> [SOURCE INFORMATION]:

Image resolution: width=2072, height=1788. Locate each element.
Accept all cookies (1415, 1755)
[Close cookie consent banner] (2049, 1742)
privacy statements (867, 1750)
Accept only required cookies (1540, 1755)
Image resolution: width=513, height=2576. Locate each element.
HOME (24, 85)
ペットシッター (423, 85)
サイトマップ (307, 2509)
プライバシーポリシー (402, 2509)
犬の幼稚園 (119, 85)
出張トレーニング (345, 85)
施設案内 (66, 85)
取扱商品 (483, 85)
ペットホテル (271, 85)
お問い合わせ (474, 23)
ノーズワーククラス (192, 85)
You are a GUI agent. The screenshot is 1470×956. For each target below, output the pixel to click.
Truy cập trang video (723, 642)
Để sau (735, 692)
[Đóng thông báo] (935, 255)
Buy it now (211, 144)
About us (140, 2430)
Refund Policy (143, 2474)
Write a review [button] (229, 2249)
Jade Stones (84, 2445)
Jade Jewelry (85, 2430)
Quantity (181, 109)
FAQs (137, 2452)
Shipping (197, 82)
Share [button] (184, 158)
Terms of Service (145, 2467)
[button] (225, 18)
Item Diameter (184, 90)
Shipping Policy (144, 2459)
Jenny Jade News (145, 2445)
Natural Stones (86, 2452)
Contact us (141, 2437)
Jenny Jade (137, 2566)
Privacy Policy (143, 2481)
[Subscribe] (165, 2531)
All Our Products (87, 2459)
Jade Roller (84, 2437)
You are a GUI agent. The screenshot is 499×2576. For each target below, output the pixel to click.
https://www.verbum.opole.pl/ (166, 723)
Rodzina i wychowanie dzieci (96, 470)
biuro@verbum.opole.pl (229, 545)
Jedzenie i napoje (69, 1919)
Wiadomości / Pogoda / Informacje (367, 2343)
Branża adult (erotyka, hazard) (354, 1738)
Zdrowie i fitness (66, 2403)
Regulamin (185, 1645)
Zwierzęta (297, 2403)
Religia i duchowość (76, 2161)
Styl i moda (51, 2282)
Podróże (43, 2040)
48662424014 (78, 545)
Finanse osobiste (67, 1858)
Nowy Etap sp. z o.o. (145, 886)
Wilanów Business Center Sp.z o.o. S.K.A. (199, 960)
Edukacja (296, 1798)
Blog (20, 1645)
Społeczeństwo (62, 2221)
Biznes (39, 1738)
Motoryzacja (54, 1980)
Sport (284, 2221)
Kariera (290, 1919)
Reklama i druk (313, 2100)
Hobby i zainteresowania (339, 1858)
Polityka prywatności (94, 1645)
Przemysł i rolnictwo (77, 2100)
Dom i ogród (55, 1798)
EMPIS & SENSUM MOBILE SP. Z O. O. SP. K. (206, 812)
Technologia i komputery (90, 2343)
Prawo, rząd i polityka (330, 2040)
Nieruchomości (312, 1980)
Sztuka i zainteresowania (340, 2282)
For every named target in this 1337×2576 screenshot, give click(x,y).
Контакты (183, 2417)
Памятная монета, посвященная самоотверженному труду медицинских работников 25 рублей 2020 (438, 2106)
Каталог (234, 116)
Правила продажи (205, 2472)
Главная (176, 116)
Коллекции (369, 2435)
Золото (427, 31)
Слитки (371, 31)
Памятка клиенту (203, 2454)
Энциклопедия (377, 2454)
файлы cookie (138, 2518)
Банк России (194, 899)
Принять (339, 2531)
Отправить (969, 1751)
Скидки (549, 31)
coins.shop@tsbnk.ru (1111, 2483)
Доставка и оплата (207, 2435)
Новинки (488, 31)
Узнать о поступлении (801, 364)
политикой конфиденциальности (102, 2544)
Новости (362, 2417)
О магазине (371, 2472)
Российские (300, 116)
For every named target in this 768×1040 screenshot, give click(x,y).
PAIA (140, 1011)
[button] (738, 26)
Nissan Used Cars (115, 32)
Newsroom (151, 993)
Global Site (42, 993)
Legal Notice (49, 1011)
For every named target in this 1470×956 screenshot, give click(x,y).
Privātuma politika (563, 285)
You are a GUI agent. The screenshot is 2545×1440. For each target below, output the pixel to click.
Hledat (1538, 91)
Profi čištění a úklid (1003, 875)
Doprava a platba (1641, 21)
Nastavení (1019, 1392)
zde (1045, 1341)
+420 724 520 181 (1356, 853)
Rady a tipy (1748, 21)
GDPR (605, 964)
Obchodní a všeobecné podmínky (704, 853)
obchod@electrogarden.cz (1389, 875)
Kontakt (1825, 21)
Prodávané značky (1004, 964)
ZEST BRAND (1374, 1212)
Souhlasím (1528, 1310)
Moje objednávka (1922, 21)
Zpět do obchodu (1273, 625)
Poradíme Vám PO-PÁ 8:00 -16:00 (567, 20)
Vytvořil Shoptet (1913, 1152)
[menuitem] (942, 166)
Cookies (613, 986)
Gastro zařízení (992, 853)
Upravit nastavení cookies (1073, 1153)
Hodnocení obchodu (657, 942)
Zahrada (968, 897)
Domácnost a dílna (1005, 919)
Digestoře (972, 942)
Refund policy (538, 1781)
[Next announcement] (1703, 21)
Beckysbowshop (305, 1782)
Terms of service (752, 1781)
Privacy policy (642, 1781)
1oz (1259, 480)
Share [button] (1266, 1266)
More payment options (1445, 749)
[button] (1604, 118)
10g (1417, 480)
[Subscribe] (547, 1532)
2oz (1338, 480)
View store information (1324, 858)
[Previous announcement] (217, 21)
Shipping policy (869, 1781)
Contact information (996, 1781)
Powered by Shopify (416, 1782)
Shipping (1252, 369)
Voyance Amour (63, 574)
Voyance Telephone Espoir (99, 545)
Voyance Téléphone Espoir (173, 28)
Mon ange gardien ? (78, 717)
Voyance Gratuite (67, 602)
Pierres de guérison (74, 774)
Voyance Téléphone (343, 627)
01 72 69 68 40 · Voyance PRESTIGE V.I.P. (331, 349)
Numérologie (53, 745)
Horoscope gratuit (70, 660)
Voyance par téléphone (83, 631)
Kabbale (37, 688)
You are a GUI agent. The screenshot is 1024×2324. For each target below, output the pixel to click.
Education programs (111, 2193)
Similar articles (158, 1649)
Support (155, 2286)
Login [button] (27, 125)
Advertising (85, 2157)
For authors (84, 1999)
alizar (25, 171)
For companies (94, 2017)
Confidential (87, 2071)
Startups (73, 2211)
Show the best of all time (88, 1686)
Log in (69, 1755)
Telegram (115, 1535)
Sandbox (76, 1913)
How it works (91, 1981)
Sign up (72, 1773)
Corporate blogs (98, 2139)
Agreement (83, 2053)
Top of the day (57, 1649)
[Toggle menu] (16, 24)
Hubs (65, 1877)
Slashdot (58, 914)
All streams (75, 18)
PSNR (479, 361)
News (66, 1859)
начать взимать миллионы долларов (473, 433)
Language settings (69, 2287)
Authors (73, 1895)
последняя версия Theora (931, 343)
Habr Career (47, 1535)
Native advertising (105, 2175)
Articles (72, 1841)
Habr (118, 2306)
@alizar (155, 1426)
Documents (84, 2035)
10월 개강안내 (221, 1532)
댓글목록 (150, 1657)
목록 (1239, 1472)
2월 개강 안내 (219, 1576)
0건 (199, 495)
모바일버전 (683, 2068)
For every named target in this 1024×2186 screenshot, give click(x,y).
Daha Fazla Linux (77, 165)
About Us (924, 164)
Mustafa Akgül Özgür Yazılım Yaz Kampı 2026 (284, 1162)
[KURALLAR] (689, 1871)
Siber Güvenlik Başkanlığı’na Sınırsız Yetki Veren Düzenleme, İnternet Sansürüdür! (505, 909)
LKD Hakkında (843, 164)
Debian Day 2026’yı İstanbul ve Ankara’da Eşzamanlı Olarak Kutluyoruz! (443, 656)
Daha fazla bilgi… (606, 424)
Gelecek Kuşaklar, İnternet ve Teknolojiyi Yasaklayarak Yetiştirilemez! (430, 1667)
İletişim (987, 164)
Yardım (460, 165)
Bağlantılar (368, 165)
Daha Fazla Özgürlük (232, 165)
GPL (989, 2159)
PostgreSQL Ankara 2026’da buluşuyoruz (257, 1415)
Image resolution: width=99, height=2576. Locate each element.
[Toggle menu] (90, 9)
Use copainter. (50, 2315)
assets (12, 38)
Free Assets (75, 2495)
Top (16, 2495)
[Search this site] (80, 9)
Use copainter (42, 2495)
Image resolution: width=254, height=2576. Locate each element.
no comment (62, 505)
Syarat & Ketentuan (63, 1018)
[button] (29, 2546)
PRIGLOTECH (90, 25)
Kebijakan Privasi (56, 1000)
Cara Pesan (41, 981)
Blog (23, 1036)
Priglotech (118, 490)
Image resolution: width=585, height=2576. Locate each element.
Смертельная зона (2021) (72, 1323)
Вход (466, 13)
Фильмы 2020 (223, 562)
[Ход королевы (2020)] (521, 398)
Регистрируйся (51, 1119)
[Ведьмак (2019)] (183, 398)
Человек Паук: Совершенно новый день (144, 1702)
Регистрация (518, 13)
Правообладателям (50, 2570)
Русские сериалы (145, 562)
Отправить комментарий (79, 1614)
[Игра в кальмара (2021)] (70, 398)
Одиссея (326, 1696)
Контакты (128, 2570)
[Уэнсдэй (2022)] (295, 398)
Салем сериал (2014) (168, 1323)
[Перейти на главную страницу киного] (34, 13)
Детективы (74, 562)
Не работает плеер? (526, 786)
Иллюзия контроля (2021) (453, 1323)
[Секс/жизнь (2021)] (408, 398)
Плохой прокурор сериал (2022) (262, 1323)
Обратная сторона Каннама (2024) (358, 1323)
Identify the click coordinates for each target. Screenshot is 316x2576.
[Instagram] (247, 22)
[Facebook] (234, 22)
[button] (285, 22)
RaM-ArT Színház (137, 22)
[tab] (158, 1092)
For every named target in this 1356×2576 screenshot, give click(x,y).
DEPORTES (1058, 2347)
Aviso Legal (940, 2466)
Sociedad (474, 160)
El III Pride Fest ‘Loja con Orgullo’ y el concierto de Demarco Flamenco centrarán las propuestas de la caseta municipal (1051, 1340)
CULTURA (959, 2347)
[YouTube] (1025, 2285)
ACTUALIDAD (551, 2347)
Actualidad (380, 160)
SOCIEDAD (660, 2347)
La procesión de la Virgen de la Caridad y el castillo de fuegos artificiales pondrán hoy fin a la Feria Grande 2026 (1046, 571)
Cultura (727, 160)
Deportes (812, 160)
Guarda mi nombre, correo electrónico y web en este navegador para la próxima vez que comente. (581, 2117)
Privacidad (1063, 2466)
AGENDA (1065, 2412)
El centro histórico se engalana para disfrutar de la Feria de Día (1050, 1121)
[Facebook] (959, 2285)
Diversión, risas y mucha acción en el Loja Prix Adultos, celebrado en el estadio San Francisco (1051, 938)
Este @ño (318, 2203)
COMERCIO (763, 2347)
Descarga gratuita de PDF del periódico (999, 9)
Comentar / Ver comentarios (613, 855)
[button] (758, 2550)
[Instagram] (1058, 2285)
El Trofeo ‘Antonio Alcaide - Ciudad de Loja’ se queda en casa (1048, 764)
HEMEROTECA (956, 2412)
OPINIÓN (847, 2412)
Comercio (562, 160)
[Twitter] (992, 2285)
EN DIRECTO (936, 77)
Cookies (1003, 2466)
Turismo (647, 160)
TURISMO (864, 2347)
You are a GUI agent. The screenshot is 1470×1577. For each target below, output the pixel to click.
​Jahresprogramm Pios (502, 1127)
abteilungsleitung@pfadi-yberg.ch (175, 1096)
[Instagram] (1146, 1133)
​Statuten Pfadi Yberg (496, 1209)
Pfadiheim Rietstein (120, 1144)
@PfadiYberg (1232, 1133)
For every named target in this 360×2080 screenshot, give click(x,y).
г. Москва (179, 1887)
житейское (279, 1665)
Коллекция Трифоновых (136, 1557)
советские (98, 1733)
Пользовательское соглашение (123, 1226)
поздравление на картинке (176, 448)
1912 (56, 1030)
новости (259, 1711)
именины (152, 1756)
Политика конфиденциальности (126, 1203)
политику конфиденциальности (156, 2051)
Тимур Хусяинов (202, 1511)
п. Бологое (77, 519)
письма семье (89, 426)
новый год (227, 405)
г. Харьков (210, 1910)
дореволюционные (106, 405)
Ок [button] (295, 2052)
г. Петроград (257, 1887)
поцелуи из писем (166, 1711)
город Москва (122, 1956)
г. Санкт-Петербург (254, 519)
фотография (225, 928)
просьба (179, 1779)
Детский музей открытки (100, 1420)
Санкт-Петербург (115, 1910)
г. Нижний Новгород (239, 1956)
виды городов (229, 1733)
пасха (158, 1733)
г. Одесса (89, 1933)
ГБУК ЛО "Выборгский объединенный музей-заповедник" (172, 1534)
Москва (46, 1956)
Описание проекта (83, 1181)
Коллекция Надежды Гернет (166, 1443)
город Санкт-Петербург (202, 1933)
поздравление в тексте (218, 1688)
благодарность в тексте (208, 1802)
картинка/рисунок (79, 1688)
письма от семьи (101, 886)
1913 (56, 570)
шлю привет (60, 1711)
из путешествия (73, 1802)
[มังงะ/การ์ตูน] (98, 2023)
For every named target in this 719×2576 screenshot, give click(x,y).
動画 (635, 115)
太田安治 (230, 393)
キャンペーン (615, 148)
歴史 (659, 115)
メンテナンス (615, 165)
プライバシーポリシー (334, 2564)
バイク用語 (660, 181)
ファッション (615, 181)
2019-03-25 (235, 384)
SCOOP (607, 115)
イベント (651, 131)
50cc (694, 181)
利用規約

> [YOUR GOAL]: Return the material exactly as it stands above, but only from its first line to the line containing "取扱商品 (483, 85)", both ends included.

> [REPLY TO THE TASK]:
Image resolution: width=2072, height=1788. Locate each element.
Accept all cookies (1415, 1755)
[Close cookie consent banner] (2049, 1742)
privacy statements (867, 1750)
Accept only required cookies (1540, 1755)
Image resolution: width=513, height=2576. Locate each element.
HOME (24, 85)
ペットシッター (423, 85)
サイトマップ (307, 2509)
プライバシーポリシー (402, 2509)
犬の幼稚園 (119, 85)
出張トレーニング (345, 85)
施設案内 (66, 85)
取扱商品 (483, 85)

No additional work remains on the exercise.